Passage to read

BEGIN

Depth First Search
Depth First Search is a graph traversal algorithm that explores as far as possible along each branch before backtracking.
Goals
By the end of this lesson, you should be able to:
- explain and implement depth first search.
depth first search
, topological search
, colour
, parent vertex
, start/finish time
Depth-First Search
There is another kind of search that can be done on a graph. This is called depth-first search (DFS). As the name implies, this algorithm explores the neighbouring vertices in a depth-wise manner. DFS is used in topological sorting, scheduling problems, cycle detection in graph and solving puzzles with only one solution such as finding a path in a maze or solving a sudoku puzzle. Let's illustrate this with the same graph as we have seen previously.
(C)ases
In depth-first search, we go down the tree before moving to the next siblings. For example, as we start from A, we look into its neighbouring vertices. So vertex A has two neighbours, i.e. B and D. The depth-first search algorithm will visit one of them, say vertex B. After it visits B, it will explore one of the neighbours of B instead of visiting D. This is illustrated below.
In the figures above, every time we visit a vertex, we put a timestamp on that vertex called discovery time. Once we finish visiting all the neighbours of that vertex, we put another timestamp called finishing time. For example, vertex A has a discovery time 1 and finishing time 12 as indicated by 1/12 in the figure.
We also labelled the edges with two different kind of symbols. The solid line edges are called tree edges. These are edges in the depth-first forest. An edge (u, v) is a tree edge if v was first discovered by exploring edge (u, v). For example, the edge (A, B) is a tree edge since B is first discovered by exploring the edge (A, B). On the other hand the edge (A, D) is not a tree edge since D was not first discovered by exploring edge (A, D). Rather, D was first discovered by exploring the edge (C, D).
This brings us to the other kind of edges discovered by depth-first search. The dashed line edges are called back edges. These are those edges connected a vertex u to an ancestor v in a depth-first tree. For example, A is an ancestor of D. We can see that because we explore D through A - B - C - D. So the edge connecting D to A is a back edge since it connects D to one of its ancestor. Similarly with the edge (C, F). The depth-first forest is shown below.
(D)esign of Algorithm
Now we can try to write the steps to do depth-first search. We will write the steps using two functions. The first one is called DFS as shown below.
Show Pseudocode
DFS
Input:
- G: graph
Output:
- G: graph with the following attributes marked
- colour
- discovery time
- finishing time
- parent
Steps:
1. Initialize each vertex as follows:
1.1 set colour to white
1.2 set parent to NILL
2. set time to 0
3. for each vertex in the graph G
3.1 if the vertex's colour is white, do:
3.1.1 dfs-visit(G, u)
The above algorithm simply initialize the vertices and go through every vertex to perform the second function DFS-VISIT.

END

Information shown
BEGIN

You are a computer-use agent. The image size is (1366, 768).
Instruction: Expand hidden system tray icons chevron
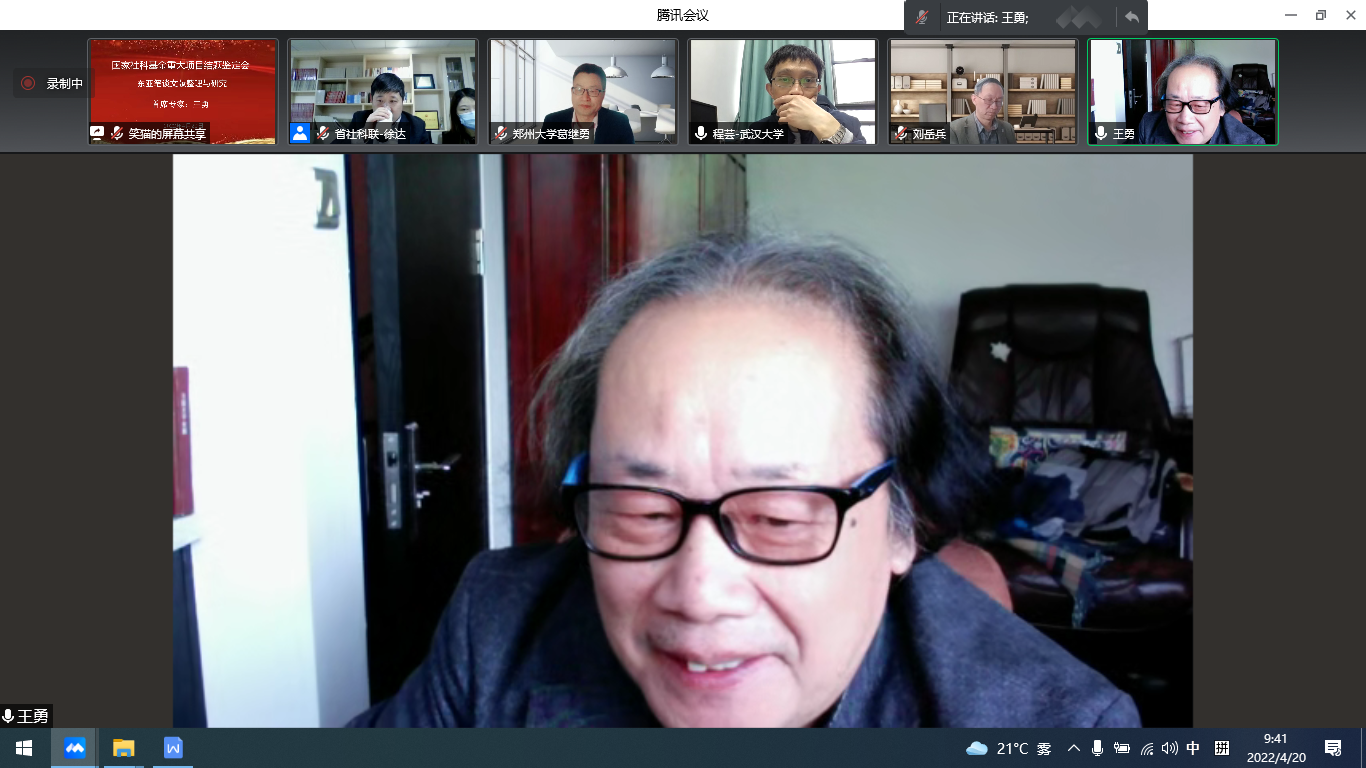1074,748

END

Aim of the exercise
Continue the lesson on depth-first search from where it stops, picking up after its last sentence.

Result for this exercise
Show Pseudocode
DFS-Visit
Input:
- G: graph
- u: vertex to visit
Output:
- G: graph with the following attributes marked
- colour
- discovery time
- finishing time
- parent
Steps:
1. increase time by 1
2. set current time to be the discovery time for u
3. set u's colour to gray
4. for each vertex in u's neighbours, do:
4.1 if the vertex's colour is white, do:
4.1.1 set u as the parent of the vertex
4.1.2 call dfs-visit(G, the current vertex)
5. set u's colour to black
6. increase time by 1
7. set current time to be the finishing time
This function simply set the discovery time for the visited vertex u and begins to visit all the neighbouring vertices of u. However, it only calls DFS-VISIT if the neighbouring vertices are white, which means these vertices have not been visited yet. Once it finishes visiting all the neighbouring vertices, it marks the vertex u to be black and set the finishing time.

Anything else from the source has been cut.